Part of that distance that needs to be traveled, Lass observed, is an old bugaboo for many CUs: the product-centric nature of many legacy systems makes it very difficult to understand "every member across every product and every channel. The path to member centricity is a journey, not a destination."
Similarly, that path to member-centricity is a journey, the first step of which is deciding on which of three propositions a credit union will seek to excel: product innovation, operational efficiency or customer/member-focused leadership.
Lass cited a number of authors and business analysts who have pointed out that "the middle ground of mediocrity is trying to lead on all fronts." Those that excel lead on one of three propositions and noted that getting the customer/member-focused leadership right is the one that tends to boost loyalty the most.
Seven Steps To CMC
The most effective strategy for responding to these changes is what Lass and others have called "Cooperative Member Centricity." There are seven steps for getting there, according to Lass:
1. Implement a Data Strategy.
"The big buzzword is Big Data," said Lass. "As credit unions, you are sitting on a wealth of data. But the issue is you're not doing much with that data. How many of you are actively monitoring your outbound ACH transfers so that when someone is using PayPal are you tracking that? (One person in the room.) It's data you already own; you just have to query it. There are three basic concepts around big data: volume, variety and velocity. With velocity, it's estimated that by 2014 two-thirds of data analytics will be done in real time."

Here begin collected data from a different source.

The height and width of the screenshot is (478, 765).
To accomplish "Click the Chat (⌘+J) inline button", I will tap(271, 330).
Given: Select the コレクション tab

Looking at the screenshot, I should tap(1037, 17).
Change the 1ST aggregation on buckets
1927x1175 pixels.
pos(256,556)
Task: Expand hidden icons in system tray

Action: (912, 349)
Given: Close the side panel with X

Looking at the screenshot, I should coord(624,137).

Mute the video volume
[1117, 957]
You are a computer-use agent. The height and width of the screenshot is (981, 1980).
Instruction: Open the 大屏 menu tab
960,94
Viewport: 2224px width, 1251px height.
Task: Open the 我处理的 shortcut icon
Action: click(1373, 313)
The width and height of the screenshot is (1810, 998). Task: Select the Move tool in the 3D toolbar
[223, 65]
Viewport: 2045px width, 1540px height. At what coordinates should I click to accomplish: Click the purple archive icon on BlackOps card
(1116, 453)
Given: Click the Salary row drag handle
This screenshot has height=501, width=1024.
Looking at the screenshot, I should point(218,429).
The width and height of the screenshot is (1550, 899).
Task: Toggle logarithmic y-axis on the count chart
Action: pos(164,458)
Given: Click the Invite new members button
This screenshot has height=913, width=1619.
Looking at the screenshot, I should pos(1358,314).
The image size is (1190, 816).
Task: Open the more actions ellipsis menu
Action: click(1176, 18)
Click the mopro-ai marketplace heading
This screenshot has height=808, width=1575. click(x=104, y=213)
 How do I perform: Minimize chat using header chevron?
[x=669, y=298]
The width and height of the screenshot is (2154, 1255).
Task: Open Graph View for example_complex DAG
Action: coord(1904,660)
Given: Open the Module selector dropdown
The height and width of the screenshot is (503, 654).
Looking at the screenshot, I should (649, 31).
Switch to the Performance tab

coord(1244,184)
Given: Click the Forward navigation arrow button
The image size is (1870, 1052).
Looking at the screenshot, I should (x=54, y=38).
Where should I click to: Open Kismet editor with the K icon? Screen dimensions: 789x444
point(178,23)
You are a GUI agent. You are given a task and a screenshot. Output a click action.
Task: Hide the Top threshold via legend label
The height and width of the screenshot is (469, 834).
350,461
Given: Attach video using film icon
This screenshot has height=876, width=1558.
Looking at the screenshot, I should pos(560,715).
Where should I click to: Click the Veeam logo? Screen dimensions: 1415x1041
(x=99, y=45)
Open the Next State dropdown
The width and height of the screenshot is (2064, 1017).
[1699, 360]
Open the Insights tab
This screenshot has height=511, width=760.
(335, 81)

2. Understand Members Differentiated Needs and Behaviors.
"Members respond differently to different products. That can be a sensitive subject in credit unions; everyone has the same vote but they don't have the same product needs. Just using age and income we were able to determine 13 different member segments. But those two factors are not enough. And the need for segmentation grows as we move to community charters is more important."
3. Anticipate and Meet Member Needs.
Lass pointed to Wells Fargo, which has a good tool, online Cash Flow Monitor, that predicts how customers' financial situation will look 30 days out. It has deployed 500 predictive ATMs with touchscreens that have five customizable buttons based on customers' ATM usage and preferences.
4. Adhere to a Sustainable Financial Model.
"Your objective should be to ensure your financial model supports sustainable growth for the long-term. Being member-intimate doesn't come cheap. But if you really want to focus on being member-centric you must look at the long-term, lifetime value of the member. This has deep relationship potential."
5. Deliver Service Excellence.
"You can't be all things to all people. You can't be excellent everywhere."
6. Enliven Member Democratic Control.
"This is unique and distinctive to credit unions and, to me, this is the big one and a credit union advantage. All of these other points can be and are pursued by banks. The key driver at a bank is stock price. At a credit union, member value should be wired into the DNA. If we want to make this a true differentiator, we have go to walk the talk. How many of you are urging your members to vote? Why not?"
7. Don't Forget About Product & Price.
"We put a lot of emphasis on being member centric, but your members expect you to provide good products at a good price. We believe you have opportunity to move into a new space, we call Cooperative Member Centricity. You've got to be at least competitive across product and price," Lass suggested.